Mahkemece ilk hükümde; davalı ... adına kayıtlı dava konusu taşınmazın dava dışı Ramazan ..."den satın aldığı pay dışındaki 2/6 hissesinin iptali ile davacı adına tesciline, birleştirilen 2013/252 Esas 2013/354 Karar sayılı satış vaadi sözleşmesinin iptali davasının; reddine karar verilmiştir. Hükmün taraflarca temyizi üzerine; Dairemizin 01.11.2016 tarih, 2016/3419 Esas -9062 Karar sayılı ilamında belirtilen gerekçelerle bozulmuş, davalıların karar düzeltme istemlerinin reddine karar verilmiştir.
Mahkemece bozma ilamına uyularak; asıl davanın kısmen kabul kısmen reddine, birleştirilen davanın reddine karar verilmiştir.
Hükmü davalı ... vekili temyiz etmiş, mahkemece eksik nisbi harcı tamamlaması için bir haftalık kesin süre verilmesine dair muhtıra davalı ... vekiline usulüne uygun olarak 18.02.2019 tarihinde tebliğ edilmiştir.
Mahkemece 02.04.2019 tarihli ek kararı ile; davalı vekilinin temyiz harç ve masraflarını tamamlaması için verilen kesin sürede temyiz harç ve giderlerini yatırmadığı gerekçesiyle davalının temyiz başvurusunun yapılmamış sayılmasına karar verilmiştir.
Ek kararı davalı ... vekili temyiz etmiştir.
Somut olayda; Mahkemece, temyiz başvurma harcının verilen kesin süre içerisinde mahkeme veznesine yatırılmasına dair düzenlenen muhtıra, davalı ... vekiline 18.02.2019 tarihinde usulüne uygun olarak tebliğ edilmiştir. Davalı ... vekili verilen kesin süre içerisinde temyiz başvurma harcını yatırmadığından davalı ... vekilinin temyiz talebinin mahkemesince reddedilmesine dair verilen ek kararda bir isabetsizlik bulunmamaktadır. Bu nedenle, 02.04.2019 tarihli ek kararın onanması gerekmiştir.

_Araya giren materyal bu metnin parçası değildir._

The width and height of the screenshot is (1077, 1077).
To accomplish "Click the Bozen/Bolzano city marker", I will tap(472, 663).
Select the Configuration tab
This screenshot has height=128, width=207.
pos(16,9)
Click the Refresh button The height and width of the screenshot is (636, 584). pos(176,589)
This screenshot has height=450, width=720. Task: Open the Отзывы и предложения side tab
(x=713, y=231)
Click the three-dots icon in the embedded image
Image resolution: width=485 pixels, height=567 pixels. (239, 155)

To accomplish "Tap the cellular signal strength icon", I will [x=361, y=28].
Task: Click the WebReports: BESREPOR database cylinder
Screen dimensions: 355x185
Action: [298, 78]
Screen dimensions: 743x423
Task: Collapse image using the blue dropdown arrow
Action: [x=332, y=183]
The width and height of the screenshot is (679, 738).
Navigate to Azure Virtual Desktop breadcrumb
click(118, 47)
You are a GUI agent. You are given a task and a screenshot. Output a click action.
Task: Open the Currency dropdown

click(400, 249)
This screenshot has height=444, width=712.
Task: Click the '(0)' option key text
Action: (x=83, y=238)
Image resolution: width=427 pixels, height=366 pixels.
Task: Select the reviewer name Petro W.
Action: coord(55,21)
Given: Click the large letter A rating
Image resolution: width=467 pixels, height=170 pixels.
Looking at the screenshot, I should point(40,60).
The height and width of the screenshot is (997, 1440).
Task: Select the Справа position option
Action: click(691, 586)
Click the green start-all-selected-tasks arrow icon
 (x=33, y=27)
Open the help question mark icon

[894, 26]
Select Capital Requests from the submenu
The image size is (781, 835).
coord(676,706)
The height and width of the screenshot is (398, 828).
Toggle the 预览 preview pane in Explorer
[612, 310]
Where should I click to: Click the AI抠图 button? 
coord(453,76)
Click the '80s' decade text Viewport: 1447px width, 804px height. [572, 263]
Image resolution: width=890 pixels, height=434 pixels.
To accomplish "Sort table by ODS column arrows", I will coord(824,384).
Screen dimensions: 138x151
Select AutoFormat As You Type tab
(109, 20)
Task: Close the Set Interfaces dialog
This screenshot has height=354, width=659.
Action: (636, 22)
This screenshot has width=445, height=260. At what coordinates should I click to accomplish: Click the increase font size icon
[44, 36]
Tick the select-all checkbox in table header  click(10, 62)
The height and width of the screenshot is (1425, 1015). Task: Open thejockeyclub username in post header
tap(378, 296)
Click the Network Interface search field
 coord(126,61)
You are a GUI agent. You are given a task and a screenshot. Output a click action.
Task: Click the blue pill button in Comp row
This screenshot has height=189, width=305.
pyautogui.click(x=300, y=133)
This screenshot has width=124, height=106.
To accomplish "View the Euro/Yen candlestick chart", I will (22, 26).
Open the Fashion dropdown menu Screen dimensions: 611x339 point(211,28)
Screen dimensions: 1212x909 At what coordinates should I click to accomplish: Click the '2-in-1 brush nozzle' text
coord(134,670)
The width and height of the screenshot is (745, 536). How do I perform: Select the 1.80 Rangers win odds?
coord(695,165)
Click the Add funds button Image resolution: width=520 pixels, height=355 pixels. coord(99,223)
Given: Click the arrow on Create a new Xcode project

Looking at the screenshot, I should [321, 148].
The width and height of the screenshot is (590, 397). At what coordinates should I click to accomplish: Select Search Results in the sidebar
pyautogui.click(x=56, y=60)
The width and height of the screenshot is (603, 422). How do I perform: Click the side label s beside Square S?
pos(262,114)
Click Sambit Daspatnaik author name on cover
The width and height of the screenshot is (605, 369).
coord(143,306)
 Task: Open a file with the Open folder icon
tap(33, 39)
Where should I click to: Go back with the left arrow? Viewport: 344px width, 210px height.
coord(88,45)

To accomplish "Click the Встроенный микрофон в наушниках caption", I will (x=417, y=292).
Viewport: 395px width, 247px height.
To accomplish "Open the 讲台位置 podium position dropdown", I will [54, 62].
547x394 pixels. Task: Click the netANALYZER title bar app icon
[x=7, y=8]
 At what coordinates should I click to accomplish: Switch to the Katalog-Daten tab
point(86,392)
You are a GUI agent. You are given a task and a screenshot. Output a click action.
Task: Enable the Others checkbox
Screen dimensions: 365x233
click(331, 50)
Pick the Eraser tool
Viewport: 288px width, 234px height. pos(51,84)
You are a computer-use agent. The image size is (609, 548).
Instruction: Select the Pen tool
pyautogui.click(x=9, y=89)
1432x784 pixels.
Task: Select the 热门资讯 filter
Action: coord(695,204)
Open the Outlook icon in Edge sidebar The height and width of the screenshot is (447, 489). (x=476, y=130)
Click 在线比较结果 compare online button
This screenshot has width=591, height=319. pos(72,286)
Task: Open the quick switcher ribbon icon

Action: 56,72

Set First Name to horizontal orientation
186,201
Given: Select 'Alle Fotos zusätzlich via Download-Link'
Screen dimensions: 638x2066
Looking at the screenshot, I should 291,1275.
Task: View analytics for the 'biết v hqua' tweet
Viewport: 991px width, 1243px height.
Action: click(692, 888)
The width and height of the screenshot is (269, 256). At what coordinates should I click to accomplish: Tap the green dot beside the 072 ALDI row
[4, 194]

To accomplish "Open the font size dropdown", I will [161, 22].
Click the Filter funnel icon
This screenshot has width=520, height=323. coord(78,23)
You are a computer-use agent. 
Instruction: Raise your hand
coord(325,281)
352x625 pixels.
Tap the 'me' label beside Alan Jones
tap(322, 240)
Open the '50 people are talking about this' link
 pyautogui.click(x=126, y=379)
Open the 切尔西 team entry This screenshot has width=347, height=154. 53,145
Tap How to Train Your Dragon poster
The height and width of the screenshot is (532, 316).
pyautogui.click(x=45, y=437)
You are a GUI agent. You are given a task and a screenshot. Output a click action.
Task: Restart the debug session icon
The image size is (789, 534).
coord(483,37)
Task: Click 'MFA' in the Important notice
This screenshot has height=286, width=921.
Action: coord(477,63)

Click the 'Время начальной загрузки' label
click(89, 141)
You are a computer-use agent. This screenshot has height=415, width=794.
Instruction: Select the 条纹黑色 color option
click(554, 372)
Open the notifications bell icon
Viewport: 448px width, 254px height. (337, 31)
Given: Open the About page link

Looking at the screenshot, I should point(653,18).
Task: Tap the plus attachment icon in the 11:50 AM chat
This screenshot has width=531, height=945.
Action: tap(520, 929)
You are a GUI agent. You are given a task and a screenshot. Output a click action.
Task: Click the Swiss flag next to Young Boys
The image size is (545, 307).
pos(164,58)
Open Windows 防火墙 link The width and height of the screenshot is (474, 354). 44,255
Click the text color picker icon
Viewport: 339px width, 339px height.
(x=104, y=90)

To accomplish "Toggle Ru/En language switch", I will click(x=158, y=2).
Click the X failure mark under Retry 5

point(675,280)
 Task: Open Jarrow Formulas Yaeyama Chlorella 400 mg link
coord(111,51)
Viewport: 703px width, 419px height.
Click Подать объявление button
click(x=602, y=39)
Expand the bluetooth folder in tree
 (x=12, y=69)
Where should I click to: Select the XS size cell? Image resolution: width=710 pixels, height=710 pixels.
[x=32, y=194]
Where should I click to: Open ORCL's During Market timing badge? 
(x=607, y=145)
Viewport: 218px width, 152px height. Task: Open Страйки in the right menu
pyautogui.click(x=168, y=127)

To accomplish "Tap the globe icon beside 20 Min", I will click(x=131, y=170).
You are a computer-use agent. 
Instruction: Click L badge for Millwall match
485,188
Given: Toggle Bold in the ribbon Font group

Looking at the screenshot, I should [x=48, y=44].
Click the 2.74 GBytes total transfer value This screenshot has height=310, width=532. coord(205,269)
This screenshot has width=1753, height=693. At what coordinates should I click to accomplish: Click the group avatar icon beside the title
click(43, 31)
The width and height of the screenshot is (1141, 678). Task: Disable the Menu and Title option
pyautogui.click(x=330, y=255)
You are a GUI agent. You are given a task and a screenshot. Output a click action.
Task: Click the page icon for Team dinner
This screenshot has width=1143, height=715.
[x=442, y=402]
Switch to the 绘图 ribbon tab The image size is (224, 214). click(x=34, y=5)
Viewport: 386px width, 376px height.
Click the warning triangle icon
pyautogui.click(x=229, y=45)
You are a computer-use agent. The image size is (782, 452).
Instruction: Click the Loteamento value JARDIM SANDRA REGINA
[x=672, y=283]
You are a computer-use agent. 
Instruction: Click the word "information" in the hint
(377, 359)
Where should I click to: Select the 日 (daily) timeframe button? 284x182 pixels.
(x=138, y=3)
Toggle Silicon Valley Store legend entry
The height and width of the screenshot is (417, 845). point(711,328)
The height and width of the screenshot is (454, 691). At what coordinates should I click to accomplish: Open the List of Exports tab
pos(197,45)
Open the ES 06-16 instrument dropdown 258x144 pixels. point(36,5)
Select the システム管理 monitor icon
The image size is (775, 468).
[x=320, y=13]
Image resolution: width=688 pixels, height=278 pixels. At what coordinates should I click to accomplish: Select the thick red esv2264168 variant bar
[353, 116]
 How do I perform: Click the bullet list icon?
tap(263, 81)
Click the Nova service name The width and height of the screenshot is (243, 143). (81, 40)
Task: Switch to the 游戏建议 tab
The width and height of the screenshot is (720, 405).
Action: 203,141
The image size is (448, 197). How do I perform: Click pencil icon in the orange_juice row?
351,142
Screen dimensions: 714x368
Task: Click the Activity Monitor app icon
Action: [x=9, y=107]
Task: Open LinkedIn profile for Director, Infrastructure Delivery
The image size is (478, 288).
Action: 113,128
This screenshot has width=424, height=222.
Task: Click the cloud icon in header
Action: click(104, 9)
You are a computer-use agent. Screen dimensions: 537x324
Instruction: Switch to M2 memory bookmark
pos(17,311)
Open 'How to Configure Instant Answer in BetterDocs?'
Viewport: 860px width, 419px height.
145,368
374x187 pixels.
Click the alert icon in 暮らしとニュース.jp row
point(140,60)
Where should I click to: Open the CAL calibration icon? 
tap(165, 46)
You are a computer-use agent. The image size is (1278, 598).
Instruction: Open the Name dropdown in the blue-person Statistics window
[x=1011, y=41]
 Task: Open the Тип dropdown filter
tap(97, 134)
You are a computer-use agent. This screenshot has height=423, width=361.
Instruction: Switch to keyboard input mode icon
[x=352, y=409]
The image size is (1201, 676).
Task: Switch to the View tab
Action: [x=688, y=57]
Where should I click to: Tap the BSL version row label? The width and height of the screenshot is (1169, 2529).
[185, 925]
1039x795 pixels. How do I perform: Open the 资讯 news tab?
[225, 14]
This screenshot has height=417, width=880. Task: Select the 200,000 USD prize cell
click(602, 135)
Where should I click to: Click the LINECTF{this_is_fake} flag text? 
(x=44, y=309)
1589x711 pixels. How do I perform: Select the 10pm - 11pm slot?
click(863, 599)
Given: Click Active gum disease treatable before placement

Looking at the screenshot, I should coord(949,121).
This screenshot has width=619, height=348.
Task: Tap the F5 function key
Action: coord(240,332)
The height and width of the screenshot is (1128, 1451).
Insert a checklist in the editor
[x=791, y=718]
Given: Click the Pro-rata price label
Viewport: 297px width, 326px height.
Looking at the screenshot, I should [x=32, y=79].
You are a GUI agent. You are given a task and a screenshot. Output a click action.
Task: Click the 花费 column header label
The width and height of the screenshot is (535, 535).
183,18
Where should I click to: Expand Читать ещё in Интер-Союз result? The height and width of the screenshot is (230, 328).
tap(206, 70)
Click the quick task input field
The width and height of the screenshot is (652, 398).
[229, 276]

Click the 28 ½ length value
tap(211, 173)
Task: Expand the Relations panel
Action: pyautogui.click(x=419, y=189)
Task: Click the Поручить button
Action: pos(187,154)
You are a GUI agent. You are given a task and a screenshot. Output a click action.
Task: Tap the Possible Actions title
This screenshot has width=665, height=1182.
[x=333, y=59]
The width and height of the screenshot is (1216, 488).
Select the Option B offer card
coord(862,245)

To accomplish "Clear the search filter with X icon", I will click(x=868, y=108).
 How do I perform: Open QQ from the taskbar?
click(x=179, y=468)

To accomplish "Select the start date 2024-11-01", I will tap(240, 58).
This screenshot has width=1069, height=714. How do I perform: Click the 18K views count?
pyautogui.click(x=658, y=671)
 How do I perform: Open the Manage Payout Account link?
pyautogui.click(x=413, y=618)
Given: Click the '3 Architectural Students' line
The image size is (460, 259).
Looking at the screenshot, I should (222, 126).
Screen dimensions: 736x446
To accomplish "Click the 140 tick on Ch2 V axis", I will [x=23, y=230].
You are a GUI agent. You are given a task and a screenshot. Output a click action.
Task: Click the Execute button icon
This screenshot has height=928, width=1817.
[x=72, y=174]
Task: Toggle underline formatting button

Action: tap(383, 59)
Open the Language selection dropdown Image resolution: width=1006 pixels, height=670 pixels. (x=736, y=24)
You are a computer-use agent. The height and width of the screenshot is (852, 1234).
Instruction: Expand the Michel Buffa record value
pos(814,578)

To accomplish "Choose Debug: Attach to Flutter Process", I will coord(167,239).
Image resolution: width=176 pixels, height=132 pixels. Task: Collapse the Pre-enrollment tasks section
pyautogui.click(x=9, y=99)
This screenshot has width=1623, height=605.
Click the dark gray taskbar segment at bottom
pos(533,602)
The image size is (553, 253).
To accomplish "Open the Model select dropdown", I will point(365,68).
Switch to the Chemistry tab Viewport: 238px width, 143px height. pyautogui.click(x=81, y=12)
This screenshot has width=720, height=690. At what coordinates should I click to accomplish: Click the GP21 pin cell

SONUÇ: Yapılan yargılamaya, dosya içeriğine ve temyiz olunan ek kararda yazılı gerekçelere göre yerinde olmayan temyiz itirazlarının reddiyle usul ve yasaya uygun ek kararın ONANMASINA, aşağıda yazılı onama harcının temyiz edene yükletilmesine, kararın tebliğinden itibaren 15 gün içinde karar düzeltme yolu açık olmak üzere, 11.03.2020 tarihinde oy birliği ile karar verildi.